* **Selected extract**
^^^^
Polish-American researcher

Norbert Pearlroth (May 7, 1893 – April 14, 1983) was a Polish-born American professional researcher and polyglot, and the primary researcher for the Ripley's Believe It or Not! cartoon panel from 1923 until 1975.

==Biography==

Believe It or Not! for January 12, 1941

Pearlroth was born on May 7, 1893, in Tarnów, in what is now southern Poland, at the time part of the Habsburg Empire. He attended university in Kraków and was planning to become a lawyer, but the events of World War I took him away from his studies. He came to the United States in 1920. Working as a bank teller in New York City in 1923 he met Robert Ripley, who was in the process of expanding his syndicated Believe It or Not! newspaper panel from sports trivia to general interest and was looking for someone who could read foreign journals. Pearlroth was fluent in 14 languages, and an avid reader of foreign publications, and he had an unusual memory for miscellany. After his initial interview with Ripley, Pearlroth produced three features for Believe It or Not! and was eventually hired for $25 for an hour's work a week.
^^^^
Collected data
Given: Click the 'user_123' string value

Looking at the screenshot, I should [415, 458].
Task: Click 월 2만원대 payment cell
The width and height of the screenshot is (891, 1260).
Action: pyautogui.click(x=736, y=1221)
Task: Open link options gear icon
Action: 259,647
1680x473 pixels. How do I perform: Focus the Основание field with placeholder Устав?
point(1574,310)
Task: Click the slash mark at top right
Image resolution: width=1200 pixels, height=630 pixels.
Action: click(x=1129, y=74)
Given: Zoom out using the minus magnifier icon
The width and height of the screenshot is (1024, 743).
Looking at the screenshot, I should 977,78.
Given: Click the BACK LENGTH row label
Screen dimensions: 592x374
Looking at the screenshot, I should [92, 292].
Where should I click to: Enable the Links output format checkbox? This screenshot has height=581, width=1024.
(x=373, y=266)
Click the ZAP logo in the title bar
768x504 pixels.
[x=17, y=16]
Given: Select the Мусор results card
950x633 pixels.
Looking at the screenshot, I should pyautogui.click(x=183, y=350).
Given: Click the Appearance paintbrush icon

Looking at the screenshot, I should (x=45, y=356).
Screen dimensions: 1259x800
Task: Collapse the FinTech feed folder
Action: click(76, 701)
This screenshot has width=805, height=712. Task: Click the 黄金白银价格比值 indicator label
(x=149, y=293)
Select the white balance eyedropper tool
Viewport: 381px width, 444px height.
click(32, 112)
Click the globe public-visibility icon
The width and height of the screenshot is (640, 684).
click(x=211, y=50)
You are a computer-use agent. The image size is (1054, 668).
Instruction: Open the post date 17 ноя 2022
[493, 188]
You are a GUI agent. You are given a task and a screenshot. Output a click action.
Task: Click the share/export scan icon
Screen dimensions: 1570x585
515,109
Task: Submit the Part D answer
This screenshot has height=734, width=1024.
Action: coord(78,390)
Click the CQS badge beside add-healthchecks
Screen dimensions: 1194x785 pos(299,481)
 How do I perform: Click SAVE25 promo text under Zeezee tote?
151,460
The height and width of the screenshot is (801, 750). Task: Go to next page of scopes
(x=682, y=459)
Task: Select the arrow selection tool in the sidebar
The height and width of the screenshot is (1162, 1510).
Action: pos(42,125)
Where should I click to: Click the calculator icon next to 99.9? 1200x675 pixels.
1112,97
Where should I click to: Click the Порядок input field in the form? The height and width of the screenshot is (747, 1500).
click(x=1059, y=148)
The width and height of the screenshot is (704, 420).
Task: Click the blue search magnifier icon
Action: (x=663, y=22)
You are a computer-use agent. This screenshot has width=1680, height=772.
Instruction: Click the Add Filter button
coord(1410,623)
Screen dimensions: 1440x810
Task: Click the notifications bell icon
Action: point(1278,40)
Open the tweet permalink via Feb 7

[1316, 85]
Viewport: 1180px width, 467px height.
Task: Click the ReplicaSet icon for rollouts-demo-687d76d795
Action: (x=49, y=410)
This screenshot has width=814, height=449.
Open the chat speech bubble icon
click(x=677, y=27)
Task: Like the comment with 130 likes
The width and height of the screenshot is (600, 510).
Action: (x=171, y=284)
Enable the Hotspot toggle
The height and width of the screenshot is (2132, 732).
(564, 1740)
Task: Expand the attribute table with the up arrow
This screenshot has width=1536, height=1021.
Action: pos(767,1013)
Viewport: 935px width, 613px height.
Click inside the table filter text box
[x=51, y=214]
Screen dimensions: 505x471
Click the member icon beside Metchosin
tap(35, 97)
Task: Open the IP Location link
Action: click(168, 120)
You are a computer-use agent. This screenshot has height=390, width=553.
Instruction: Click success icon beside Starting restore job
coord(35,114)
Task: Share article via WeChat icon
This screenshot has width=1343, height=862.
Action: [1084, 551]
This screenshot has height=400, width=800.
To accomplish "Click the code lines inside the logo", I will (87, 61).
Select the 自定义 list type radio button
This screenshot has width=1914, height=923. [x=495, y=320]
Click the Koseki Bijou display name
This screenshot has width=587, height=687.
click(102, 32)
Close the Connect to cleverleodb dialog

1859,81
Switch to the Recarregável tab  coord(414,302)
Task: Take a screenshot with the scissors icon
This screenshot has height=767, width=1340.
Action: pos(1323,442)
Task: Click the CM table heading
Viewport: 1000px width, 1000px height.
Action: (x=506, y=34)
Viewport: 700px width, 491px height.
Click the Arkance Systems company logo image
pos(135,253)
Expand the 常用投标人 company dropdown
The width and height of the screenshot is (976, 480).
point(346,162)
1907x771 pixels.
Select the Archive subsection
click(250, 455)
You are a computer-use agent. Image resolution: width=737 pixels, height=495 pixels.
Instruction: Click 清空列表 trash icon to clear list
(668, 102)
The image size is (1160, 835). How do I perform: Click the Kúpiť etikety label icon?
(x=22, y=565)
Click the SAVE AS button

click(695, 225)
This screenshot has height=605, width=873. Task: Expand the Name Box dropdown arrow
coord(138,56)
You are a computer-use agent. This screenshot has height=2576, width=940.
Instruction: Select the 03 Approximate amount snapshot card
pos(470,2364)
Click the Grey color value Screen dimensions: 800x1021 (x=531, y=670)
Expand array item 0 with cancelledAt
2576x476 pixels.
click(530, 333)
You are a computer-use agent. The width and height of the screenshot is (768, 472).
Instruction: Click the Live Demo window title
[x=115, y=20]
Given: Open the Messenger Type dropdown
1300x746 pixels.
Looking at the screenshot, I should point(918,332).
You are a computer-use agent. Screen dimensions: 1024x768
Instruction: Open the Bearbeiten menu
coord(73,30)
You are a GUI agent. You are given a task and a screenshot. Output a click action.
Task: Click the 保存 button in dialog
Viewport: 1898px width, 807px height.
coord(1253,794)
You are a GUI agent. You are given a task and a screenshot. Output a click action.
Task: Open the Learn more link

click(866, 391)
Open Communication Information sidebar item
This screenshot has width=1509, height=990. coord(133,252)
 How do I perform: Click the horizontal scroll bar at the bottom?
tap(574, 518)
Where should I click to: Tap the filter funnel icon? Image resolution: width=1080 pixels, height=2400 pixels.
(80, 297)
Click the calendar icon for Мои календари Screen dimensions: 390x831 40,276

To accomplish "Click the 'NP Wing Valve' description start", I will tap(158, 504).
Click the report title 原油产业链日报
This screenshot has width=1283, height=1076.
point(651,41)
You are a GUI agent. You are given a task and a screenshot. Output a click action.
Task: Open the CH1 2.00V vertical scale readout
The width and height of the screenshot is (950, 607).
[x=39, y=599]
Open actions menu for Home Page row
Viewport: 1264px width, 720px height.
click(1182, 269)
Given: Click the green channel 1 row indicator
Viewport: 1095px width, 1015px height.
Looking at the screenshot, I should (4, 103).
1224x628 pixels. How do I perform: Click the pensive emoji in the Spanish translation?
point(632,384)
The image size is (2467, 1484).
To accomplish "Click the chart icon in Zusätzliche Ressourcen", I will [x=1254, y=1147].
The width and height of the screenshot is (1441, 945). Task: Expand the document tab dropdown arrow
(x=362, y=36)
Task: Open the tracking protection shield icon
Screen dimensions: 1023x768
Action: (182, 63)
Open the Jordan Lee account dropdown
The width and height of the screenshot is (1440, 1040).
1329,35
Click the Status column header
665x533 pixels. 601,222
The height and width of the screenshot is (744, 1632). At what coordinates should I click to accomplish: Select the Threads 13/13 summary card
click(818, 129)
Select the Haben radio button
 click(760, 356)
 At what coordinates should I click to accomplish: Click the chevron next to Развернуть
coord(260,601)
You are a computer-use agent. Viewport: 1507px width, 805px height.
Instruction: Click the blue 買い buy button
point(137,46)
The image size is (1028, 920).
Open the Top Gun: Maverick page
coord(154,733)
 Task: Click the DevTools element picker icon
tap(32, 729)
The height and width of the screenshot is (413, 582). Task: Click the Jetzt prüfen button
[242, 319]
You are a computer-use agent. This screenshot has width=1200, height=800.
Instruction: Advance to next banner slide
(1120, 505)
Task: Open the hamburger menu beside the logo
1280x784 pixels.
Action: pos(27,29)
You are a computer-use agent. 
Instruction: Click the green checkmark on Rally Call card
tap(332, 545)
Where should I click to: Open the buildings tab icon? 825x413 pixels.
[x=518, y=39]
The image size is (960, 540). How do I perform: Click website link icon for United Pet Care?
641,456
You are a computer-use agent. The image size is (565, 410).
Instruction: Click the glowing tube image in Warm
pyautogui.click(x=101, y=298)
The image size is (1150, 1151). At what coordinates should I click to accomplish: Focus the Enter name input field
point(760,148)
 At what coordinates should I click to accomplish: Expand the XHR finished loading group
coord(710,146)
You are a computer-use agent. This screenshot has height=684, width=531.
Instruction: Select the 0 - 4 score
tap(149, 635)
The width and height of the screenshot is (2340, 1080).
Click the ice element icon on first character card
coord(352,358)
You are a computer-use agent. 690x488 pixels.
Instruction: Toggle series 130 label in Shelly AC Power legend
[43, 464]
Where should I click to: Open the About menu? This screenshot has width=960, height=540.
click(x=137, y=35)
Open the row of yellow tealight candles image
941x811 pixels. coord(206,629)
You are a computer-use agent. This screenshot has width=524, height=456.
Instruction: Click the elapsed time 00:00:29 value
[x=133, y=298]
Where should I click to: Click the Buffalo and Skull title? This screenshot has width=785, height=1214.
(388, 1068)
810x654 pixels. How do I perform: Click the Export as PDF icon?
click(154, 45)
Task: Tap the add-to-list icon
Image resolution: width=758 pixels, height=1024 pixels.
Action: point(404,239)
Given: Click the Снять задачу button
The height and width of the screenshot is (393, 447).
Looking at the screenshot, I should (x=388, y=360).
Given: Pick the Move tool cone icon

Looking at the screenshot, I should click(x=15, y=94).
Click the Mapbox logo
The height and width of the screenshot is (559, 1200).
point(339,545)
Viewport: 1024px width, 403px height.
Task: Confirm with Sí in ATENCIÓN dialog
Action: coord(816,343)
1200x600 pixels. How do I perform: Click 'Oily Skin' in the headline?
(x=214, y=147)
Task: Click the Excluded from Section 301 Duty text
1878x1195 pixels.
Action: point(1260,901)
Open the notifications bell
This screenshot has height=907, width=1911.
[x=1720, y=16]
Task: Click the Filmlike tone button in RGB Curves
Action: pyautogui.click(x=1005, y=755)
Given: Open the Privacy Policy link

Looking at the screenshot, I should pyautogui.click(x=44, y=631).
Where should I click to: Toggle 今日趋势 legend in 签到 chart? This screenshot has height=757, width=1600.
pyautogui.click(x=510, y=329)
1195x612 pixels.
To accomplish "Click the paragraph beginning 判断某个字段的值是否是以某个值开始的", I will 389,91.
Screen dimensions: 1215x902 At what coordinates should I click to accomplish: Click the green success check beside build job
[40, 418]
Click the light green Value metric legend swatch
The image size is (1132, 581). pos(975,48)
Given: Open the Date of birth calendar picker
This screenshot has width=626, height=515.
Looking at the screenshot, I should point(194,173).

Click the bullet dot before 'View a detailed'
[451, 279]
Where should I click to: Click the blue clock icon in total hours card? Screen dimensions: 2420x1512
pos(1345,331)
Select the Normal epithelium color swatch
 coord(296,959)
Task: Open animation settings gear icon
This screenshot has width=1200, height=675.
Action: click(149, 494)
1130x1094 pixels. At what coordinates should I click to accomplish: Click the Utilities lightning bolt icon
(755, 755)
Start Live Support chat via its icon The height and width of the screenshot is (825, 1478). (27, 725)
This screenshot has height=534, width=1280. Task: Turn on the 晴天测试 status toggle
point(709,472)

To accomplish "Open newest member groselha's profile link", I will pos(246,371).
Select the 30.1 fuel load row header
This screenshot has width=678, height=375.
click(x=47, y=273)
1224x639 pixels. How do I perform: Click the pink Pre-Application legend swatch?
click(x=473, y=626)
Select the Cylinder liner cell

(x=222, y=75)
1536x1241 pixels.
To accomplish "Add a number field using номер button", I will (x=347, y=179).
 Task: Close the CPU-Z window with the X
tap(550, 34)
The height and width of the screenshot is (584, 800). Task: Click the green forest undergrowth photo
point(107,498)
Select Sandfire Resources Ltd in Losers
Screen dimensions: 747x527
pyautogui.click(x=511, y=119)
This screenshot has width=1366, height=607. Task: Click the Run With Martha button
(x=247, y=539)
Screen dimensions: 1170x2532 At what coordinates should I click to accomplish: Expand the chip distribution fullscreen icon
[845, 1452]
^^^^
* **Assigned task**
According to the biography of Norbert Pearlroth, in which city was he born?

* **Solution below**
Tarnów